------ Text provided ------

Skip to toolbar
The Dogs - Spring Clean Challenge 2026

The Dogs - Spring Clean Challenge 2026

Supported by (Turn Off)

Herbstwald Brigands, stuck then unstuck and another trip to the great outdoors

Tutoring 2
Skill 2
Idea 2
No Comments

The largest regiment left were the Brigands.  24 archers on two big bases to make Formed Archers.  The reason for doing that rather than having them as skirmishers is that in Midgard the only effective shooting comes from Formed Archers.  Skirmishers don’t do any significant damage so can’t be much more than a speed bump.

The basis minis are kitbashed from some random sprues of Frostgrave soldiers and barbarians that came with something from North Star, probably the first Cultist Nickstarter.  I ordered the Forset Outlaws conversion kit to get a few more bow arms and some useful stuff like the horns.  The concept was Robin Hood and his outlaws so I wanted a leader and main characters that channeled that. I already had a Friar Tuck – unusually I don’t recognise who made him.  Please comment below if you know.  I was 3 miniatures short and needed Robin and Little John miniatures.  I knew Crooked Dice did some nice ones and whilst there I saw a Much the Miller’s Son and that was everything needed.  I had to wait for them to arrive so they fell down the painting queue a bit.

I started painting a couple of weeks ago.  I like having a point of difference and was taken with the idea of them being brown rather than green. I always see these type of models in green and brown is just as effective for camouflage in woodland.  However, I got cold feet and then ran out of steam when I tried to figure out how many shades of brown I’d need.  There are so many gribbly bits on these guys – the “benefit” of more modern plastic sculpts than the older metals of the rest of the force.  In the end I decided to just start and there are six main shades of brown in Speedpaints; (Noble Skin, Dark Wood, Dusk Red, Burnished Red, Ruddy Fur, Fire Drake).  The two reds are quite similar reddish-brown shades.  That leaves Hardened Leather and  Satchel Brown for the leather and belt gubbins which should provide enough difference if I add a canvas colour for some of the larger fodder bags.

------

### Stated exercise 1
Translate this sentence from the Herbstwald Brigands post into Spanish: "The two reds are quite similar reddish-brown shades."
### Stated exercise 2
Repeat the Herbstwald Brigands post word for word from "Supported by (Turn" up to and including "a speed bump.".
### Stated exercise 3
Pick up the Herbstwald Brigands post after its last sentence and keep writing.
The entries after this point have no connection to the Herbstwald Brigands post.

------ Supplied data ------

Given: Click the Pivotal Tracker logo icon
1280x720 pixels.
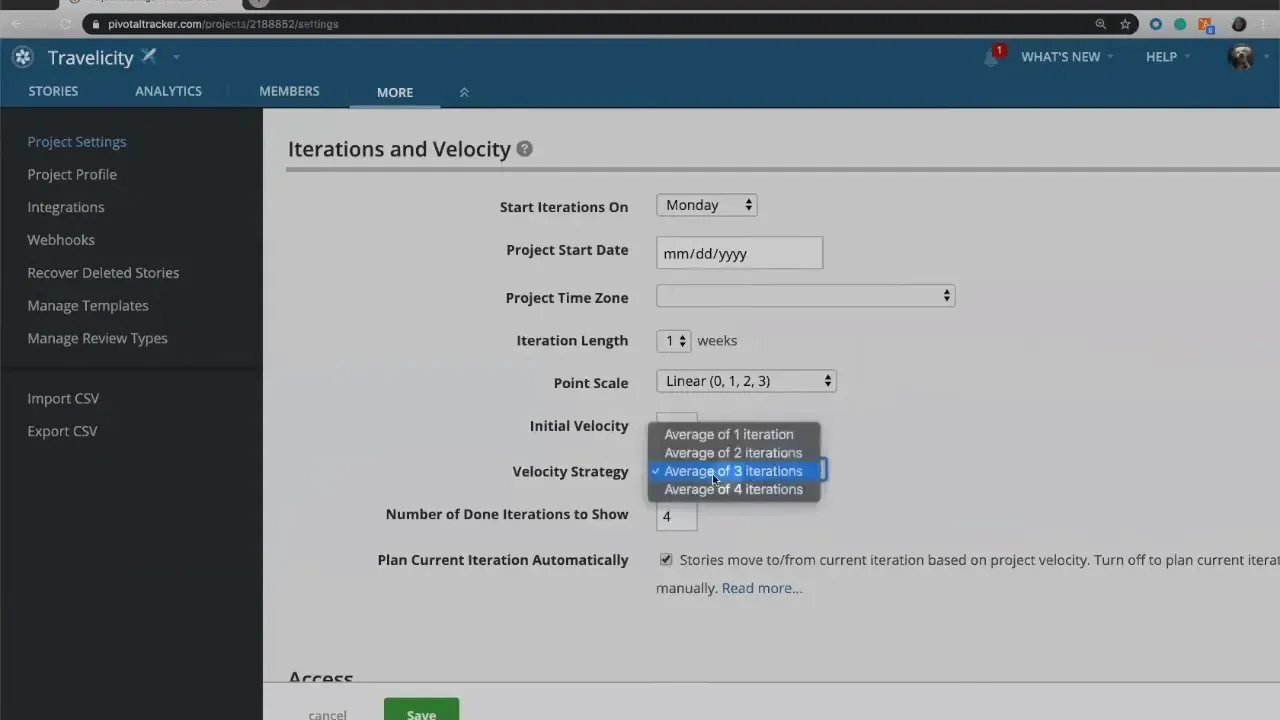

------
------ Supplied data ------

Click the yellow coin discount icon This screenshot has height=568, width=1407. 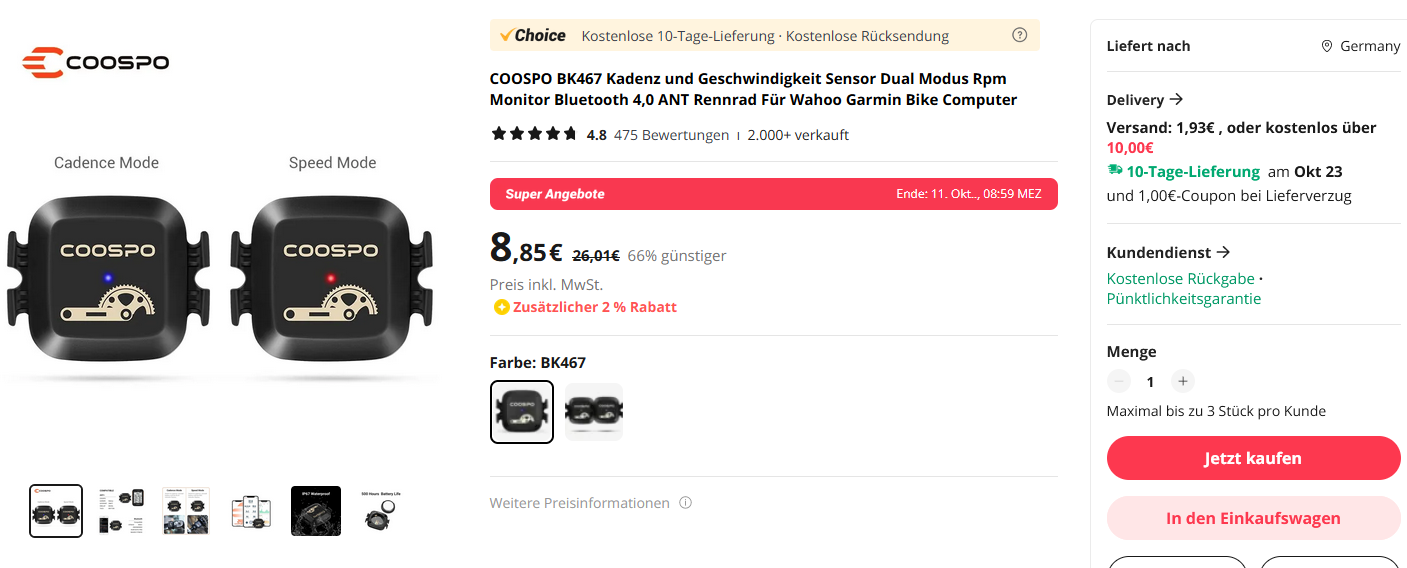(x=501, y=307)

------

### Exercise result 1
Los dos rojos son tonos marrón rojizo bastante parecidos.

### Exercise result 2
Supported by (Turn Off)

Herbstwald Brigands, stuck then unstuck and another trip to the great outdoors

Tutoring 2
Skill 2
Idea 2
No Comments

The largest regiment left were the Brigands.  24 archers on two big bases to make Formed Archers.  The reason for doing that rather than having them as skirmishers is that in Midgard the only effective shooting comes from Formed Archers.  Skirmishers don’t do any significant damage so can’t be much more than a speed bump.

### Exercise result 3
Once decided  I got through them in a few days and this is what I’ve got:

The difficulty in deciding on the paint scheme and becoming ‘stuck’ is something I’ve experienced before.  It can happen with a big project.  I’m used to being able to push through most projects in a maximum of a month and anything that drags on further than that I often experience a dip in energy or creativeness.  That’s okay and I resolve it by going and doing something else in the hobby for a bit.  Eventually I’ll be able to sit down and get on with it again.

Having finished the brown scheme I was interested to see how it looks in an actual woodland.  Time to go outside again 🙂

I think they look pretty convincing.  Now I’m working on a decent name for the fulff.  I think I’m going with German so these guys are the Herbstwald (Autumn Wood) Brigands.

Supported by (Turn Off)

Subscribe
Notify of
0 Comments
oldest
newest most voted
Inline Feedbacks
View all comments

Supported by (Turn Off)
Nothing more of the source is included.